Dans "La France en chiffres", un ouvrage qu'il a dirigé, l’historien olivier Wieviorka offre une radiographie de notre pays depuis 1870. C'est un livre passionnant que l'on peut feuilleter pendant des heures pour le simple plaisir de découvrir des informations surprenantes, des statistiques oubliées ou des perspectives nouvelles...

Regard sur une des six révolutions du siècle dernier : La lente agonie de la paysannerie

La disparition de la paysannerie est sans doute l'une des grandes révolutions du XXe siècle. A la fin du Second Empire, en 1870, la France est encore une nation rurale : les 2/3 des Français vivent à la campagne. Alors que les autres pays industrialisés d'Europe, et notamment l'Angleterre, connaissent, à la fin du XXe siècle, un exode rural à marche forcée qui nourrit la croissance du monde industriel et des cités ouvrières, la France rurale sombre avec une très grande lenteur: dans le années 1930, la moitié des Français résident encore à la campagne.

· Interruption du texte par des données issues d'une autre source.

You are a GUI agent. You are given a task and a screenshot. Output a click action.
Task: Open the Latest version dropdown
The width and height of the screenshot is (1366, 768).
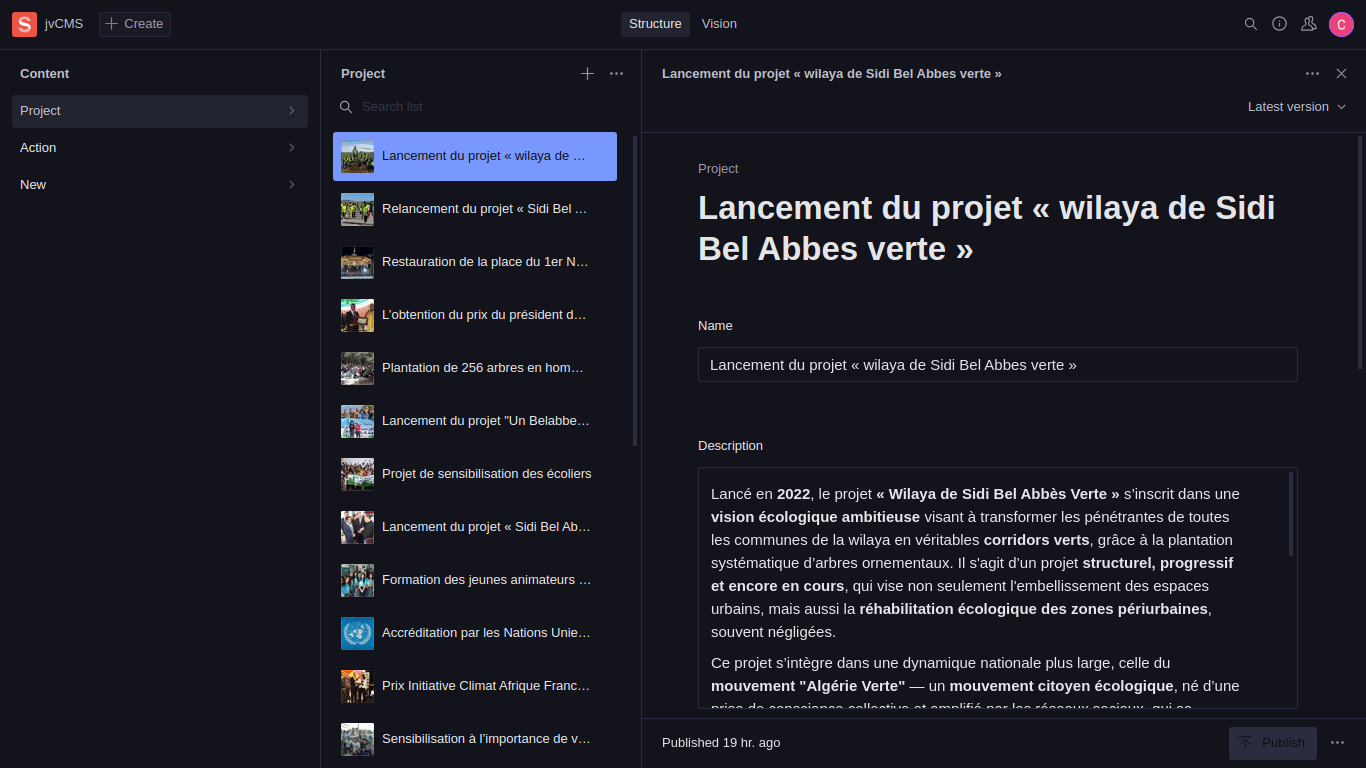pyautogui.click(x=1296, y=106)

Aujourd'hui, la ruralité est très affaiblie. "La France s'est largement urbanisée au XXe siècle, constate l'ouvrage. A plus de deux tiers rurale en 1872, elle est désormais pour plus des trois quarts urbaine. La taille des agglomérations s'est accrue: si plus de 75% de la population habite dans des petites communes de moins de 5000 habitants en 1861, ils ne sont plus que 29% en 2006". Les agriculteurs ont fait les frais de ces bouleversements: ils représentaient 50% des actifs en 1870, ils sont moins de 4% aujourd'hui. La modernisation engagée aux lendemains de la seconde guerre mondiale a, en outre, profondément transformé les modes de vie , qui n'ont plus grand chose a voir avec ceux des "paysans" d'antan.

Cette disparition de la paysannerie avait été annoncée, en 1967, par un livre -controversé- du sociologue Henri Mendras, La Fin des paysans (Sedeis, réédition Actes Sud). "En une génération, la France a vu disparaître une civilisation millénaire, constitutive d'elle-même, écrivait-il dans une post face rédigée en 1984. Pourtant, aujourd'hui encore, beaucoup se refuse à l'évidence, notamment parmi ceux qui ont été les artisans de cette disparition, hauts fonctionnaires, hommes politiques et dirigeants agricoles. Comme s'il était inconvenant de dire à la famille qu'elle est au chevet d'un cadavre "Chut, il dort."

"La France en chiffres de 1870 à nos jours" sous la direction d'Olivier Wieviorka (Perrin, 666 p, 28 €).